▸ Übungsdaten:
──────────────────────────────
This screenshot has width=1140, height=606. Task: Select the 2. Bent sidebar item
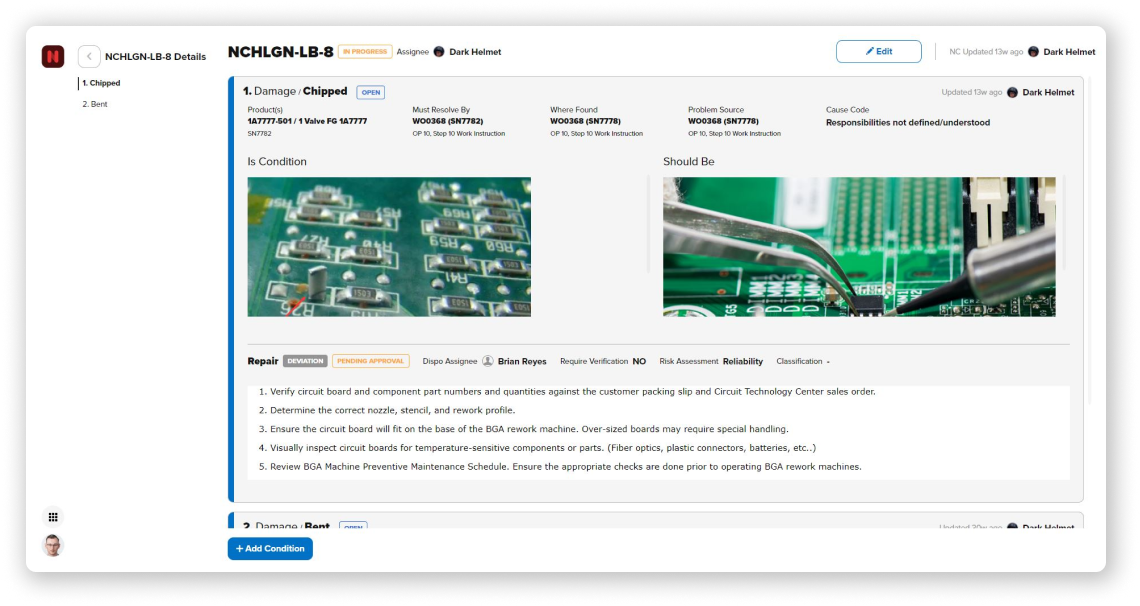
──────────────────────────────
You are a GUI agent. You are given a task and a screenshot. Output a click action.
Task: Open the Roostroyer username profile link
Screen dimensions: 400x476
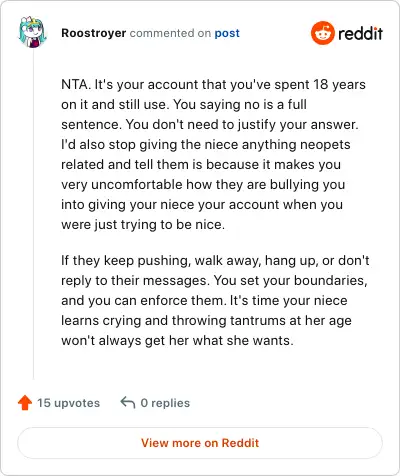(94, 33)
──────────────────────────────
Gib alle Zeilen oben zurück, in denen das Wort "screenshot" vorkommt.

This screenshot has width=1140, height=606. Task: Select the 2. Bent sidebar item
You are a GUI agent. You are given a task and a screenshot. Output a click action.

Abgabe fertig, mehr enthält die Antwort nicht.